## Instructions to follow
In the listing below, how many lines contain the word "agent"? Answer with the number alone.

## Provided material
━━━━
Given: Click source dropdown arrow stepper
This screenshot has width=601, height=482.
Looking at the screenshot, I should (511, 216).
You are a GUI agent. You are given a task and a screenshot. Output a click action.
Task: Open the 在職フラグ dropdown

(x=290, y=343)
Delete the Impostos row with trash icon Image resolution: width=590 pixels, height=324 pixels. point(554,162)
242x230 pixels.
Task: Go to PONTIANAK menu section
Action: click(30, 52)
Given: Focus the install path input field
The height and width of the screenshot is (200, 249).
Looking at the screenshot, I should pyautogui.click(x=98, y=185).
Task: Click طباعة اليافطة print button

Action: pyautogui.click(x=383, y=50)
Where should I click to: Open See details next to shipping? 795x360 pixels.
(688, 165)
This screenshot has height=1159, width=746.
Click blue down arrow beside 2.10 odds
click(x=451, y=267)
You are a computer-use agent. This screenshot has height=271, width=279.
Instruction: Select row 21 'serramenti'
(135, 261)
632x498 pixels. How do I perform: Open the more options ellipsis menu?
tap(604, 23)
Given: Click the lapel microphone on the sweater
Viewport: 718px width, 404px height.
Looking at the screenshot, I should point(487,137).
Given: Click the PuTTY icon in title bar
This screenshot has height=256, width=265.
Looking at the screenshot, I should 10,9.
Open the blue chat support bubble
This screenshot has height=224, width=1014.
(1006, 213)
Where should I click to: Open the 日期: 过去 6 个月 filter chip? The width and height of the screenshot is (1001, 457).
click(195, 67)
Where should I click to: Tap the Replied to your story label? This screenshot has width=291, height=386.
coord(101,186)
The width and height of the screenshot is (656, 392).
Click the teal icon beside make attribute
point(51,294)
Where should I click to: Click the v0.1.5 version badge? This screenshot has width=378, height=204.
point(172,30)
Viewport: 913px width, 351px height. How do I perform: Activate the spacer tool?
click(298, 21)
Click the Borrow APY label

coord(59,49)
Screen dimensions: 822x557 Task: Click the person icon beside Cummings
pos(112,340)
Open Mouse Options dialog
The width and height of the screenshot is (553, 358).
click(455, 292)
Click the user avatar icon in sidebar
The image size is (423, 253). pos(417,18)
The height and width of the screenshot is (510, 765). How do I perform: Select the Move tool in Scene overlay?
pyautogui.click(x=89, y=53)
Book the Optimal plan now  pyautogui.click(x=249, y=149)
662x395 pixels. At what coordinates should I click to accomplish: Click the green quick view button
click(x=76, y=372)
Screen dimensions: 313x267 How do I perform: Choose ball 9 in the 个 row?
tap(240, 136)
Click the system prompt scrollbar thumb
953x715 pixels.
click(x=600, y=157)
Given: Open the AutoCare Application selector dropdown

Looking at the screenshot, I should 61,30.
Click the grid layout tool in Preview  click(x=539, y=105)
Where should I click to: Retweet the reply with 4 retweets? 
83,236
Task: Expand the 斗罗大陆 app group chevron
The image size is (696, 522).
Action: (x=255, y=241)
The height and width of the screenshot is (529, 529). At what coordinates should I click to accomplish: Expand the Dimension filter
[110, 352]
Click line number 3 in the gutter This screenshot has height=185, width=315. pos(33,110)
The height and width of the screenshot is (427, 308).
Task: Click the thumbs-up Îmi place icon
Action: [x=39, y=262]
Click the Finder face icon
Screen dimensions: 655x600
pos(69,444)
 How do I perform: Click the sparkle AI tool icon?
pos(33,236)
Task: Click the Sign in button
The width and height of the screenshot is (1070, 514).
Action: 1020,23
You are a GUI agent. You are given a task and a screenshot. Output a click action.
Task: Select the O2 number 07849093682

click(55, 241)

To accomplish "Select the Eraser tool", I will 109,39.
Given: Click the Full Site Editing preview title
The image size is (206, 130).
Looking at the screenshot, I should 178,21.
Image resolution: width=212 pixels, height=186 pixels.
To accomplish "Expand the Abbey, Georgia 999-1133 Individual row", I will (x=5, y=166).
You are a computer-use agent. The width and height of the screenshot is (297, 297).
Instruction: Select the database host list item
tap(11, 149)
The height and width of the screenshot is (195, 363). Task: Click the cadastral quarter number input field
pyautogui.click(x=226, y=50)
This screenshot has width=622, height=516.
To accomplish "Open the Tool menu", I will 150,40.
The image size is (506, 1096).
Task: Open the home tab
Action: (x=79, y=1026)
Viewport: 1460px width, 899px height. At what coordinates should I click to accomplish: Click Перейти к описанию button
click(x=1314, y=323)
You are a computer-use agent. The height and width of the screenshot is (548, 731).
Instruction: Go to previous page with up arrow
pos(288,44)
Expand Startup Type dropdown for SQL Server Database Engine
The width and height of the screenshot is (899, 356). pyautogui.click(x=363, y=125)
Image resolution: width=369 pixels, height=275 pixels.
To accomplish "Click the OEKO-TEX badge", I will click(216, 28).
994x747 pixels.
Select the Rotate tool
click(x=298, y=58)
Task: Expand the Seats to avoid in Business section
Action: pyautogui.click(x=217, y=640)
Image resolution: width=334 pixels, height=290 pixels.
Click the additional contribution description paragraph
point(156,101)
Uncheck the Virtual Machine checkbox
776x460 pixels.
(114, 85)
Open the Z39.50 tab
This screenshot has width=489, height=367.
━━━━
## Reply to the exercise
5